Question
(a) Topic-6.6 Applying Properties of Definite Integrals
(b) Topic-6.7 The Fundamental Theorem of Calculus and Definite Integrals
(c) Topic-5.5 Using the Candidates Test to Determine Absolute (Global) Extrema
(d) Topic-1.4 Estimating Limit Values from Tables
The continuous function f is defined on the closed interval −6 ≤ x ≤ 5. The figure above shows a portion of the graph of f, consisting of two line segments and a quarter of a circle centered at the point (5, 3). It is known that the point \((3,3-\sqrt{5})\) is on the graph of f.
(a) If \(\int_{-6}^{5}f(x)dx=7,\) find the value of \(\int_{-6}^{-2}f(x)dx.\) Show the work that leads to your answer
(b) Evaluate \(\int_{3}^{5}(2f'(x)+4)dx.\)

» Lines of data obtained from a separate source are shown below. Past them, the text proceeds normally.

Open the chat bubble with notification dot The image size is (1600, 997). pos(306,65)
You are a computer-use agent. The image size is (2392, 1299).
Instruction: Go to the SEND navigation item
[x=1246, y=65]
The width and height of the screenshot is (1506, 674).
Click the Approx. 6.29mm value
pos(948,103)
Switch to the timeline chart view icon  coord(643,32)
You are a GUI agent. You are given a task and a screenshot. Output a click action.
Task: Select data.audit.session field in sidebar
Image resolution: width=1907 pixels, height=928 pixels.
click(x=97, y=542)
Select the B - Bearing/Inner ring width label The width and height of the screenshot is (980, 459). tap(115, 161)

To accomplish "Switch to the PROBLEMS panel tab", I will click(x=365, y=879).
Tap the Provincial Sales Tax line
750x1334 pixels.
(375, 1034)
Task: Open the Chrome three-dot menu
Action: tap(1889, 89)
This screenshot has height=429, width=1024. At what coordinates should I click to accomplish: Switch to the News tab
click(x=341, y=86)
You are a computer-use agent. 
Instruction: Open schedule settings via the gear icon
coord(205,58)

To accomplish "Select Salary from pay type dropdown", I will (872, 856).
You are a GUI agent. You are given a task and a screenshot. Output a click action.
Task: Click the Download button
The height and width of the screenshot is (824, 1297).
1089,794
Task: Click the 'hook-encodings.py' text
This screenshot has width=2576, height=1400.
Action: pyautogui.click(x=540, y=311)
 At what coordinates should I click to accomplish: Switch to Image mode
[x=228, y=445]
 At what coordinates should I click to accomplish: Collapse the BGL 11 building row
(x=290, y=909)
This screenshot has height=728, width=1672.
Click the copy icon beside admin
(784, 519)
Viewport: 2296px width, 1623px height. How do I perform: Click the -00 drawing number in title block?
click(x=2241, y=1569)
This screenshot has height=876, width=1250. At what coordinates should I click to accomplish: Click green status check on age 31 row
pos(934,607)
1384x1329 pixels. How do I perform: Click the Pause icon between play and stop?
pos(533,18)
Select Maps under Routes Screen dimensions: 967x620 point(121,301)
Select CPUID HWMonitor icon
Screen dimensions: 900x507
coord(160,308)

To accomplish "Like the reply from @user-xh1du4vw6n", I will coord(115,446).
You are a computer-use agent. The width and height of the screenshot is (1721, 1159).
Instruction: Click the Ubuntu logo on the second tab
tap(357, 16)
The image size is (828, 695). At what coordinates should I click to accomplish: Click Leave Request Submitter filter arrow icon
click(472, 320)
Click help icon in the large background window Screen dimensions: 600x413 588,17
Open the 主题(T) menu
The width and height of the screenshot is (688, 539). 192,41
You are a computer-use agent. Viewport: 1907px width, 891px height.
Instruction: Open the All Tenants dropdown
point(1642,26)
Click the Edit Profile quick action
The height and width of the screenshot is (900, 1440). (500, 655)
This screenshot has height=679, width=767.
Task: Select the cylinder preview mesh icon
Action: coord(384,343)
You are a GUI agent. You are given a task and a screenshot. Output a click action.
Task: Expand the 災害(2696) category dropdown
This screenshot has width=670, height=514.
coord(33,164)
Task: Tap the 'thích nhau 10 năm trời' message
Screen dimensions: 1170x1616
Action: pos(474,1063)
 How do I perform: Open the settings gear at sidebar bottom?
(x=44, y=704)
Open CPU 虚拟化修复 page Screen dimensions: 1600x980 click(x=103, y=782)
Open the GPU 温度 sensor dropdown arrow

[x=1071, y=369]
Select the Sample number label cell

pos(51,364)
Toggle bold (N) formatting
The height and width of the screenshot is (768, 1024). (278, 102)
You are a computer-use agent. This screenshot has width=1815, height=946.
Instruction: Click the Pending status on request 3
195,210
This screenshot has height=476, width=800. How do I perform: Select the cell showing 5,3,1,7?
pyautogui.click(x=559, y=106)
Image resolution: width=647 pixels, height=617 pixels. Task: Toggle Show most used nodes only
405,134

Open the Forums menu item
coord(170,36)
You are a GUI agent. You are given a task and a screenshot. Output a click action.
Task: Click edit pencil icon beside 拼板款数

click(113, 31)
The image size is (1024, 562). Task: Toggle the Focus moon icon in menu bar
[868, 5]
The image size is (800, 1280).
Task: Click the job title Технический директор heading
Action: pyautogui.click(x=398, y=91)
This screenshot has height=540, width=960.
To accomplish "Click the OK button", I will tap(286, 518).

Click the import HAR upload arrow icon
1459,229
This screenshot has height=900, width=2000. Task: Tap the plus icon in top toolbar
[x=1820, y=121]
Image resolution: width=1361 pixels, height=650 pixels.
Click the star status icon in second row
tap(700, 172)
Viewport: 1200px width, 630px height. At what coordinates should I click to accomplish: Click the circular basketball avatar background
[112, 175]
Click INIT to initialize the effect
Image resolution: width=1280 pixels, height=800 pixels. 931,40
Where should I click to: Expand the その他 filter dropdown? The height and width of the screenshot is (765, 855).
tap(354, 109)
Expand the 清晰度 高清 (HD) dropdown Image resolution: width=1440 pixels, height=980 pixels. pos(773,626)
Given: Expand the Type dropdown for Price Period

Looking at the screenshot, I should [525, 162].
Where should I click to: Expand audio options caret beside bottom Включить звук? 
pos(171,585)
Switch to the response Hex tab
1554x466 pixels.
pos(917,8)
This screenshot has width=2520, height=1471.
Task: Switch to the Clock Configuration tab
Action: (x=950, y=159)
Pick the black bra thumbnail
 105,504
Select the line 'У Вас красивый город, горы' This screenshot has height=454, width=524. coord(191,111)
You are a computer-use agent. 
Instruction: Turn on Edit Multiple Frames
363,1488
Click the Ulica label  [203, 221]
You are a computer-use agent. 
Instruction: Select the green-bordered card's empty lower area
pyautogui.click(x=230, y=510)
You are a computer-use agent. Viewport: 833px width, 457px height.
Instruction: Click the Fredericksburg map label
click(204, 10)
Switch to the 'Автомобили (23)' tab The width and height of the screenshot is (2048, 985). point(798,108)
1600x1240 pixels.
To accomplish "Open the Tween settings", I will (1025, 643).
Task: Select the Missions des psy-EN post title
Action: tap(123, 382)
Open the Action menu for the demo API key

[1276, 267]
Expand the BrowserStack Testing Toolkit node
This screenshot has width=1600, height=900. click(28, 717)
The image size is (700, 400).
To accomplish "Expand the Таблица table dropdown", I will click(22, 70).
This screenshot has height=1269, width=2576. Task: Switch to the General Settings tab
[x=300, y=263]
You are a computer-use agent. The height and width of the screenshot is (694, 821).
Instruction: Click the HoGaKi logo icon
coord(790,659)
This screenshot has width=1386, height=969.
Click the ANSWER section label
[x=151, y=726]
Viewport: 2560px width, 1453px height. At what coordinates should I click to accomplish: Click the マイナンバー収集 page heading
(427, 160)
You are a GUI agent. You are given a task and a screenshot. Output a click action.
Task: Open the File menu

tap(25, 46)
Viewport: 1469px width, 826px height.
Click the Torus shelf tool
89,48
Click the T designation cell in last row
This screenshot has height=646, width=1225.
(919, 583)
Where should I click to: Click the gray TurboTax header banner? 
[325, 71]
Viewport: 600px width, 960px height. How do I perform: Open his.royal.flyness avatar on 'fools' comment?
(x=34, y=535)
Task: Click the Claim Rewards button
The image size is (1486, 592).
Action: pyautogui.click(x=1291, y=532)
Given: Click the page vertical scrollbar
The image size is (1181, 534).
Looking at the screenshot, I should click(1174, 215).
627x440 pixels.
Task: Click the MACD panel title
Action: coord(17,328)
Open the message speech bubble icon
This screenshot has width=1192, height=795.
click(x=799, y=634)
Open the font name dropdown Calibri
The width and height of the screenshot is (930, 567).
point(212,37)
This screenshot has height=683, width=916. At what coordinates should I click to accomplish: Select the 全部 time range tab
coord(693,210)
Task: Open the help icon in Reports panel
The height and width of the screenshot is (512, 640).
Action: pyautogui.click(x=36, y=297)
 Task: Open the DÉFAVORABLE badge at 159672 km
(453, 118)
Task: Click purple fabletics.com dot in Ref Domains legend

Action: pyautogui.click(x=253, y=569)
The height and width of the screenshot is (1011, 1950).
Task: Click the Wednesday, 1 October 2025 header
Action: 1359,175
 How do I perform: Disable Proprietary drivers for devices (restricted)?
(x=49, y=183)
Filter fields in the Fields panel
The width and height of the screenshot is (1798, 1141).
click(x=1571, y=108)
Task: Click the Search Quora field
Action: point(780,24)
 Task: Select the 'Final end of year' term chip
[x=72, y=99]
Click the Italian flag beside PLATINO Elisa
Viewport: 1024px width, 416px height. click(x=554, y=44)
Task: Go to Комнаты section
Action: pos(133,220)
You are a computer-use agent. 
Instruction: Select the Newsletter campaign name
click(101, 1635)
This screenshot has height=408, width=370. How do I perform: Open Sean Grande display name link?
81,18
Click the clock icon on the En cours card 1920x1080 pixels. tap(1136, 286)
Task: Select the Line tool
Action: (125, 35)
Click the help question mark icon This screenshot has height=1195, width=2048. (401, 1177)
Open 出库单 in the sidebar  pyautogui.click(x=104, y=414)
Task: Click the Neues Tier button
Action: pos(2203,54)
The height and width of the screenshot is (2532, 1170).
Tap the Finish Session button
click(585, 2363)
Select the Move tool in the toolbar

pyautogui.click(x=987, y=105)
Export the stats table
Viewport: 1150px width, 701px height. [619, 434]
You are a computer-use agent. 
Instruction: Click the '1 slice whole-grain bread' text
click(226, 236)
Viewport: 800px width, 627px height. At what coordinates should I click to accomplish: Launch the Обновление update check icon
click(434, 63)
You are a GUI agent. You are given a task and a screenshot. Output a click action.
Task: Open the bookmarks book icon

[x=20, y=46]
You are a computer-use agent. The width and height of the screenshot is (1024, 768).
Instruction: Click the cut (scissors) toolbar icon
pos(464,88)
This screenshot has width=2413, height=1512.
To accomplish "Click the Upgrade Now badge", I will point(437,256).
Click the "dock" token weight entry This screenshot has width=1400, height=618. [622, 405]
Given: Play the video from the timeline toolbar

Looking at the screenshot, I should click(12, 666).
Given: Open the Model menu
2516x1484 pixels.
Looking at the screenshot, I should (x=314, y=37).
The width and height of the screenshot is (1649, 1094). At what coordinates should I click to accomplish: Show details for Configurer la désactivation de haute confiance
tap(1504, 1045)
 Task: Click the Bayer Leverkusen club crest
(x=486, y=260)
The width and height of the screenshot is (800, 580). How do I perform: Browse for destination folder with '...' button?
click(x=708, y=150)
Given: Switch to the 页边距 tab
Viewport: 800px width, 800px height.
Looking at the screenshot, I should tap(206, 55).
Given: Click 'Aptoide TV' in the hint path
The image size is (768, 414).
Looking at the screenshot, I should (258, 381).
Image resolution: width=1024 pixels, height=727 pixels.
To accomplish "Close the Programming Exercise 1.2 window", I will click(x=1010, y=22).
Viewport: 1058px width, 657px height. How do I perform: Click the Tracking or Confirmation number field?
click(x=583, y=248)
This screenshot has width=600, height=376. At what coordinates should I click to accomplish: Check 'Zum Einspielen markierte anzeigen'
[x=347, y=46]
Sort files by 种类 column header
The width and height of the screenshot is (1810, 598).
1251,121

(c) The function g is given by \(g(x)=\int_{-2}^{x}f(t)dt.\) Find the absolute maximum value of g on the interval − 2 ≤ x ≤ 5. Justify your answer.
(d) Find \(\lim_{x\rightarrow 1}\frac{10^{x}-3f'(x)}{f(x)-arctan x}.\)
▶️Answer/Explanation
3(a)
\(\int_{-6}^{5} f(x) \, dx = \int_{-6}^{-2} f(x) \, dx + \int_{-2}^{5} f(x) \, dx \)
\(\implies 7 = \int_{-6}^{-2} f(x) \, dx + 2 + \left(9 – \frac{9\pi}{4}\right) \)
\(\implies \int_{-6}^{-2} f(x) \, dx = 7 – \left(11 – \frac{9\pi}{4}\right) = \frac{9\pi}{4} – 4 \)
3(b)
\(\int_{3}^{5} \big(2f'(x) + 4\big) \, dx = 2\int_{3}^{5} f'(x) \, dx + \int_{3}^{5} 4 \, dx\)
\(= 2\big(f(5) – f(3)\big) + 4(5 – 3)\)
\(= 2\big(0 – (3 – \sqrt{5})\big) + 8\)
\(= 2(-3 + \sqrt{5}) + 8 = 2 + 2\sqrt{5}\)
3(c)
\(g'(x) = f(x) = 0 \implies x = -1, \, x = \frac{1}{2}, \, x = 5\)
\(\text{On the interval } -2 \leq x \leq 5, \text{ the absolute maximum value of } g \text{ is } g(5) = 11 – \frac{9\pi}{4}.\)
3(d)
\(\lim_{x \to 1} \frac{10^x – 3f'(x)}{f(x) – \arctan x} = \frac{10^1 – 3f'(1)}{f(1) – \arctan 1}\)
\(\quad = \frac{10 – 3 \cdot 2}{1 – \arctan 1} = \frac{4}{1 – \frac{\pi}{4}}\)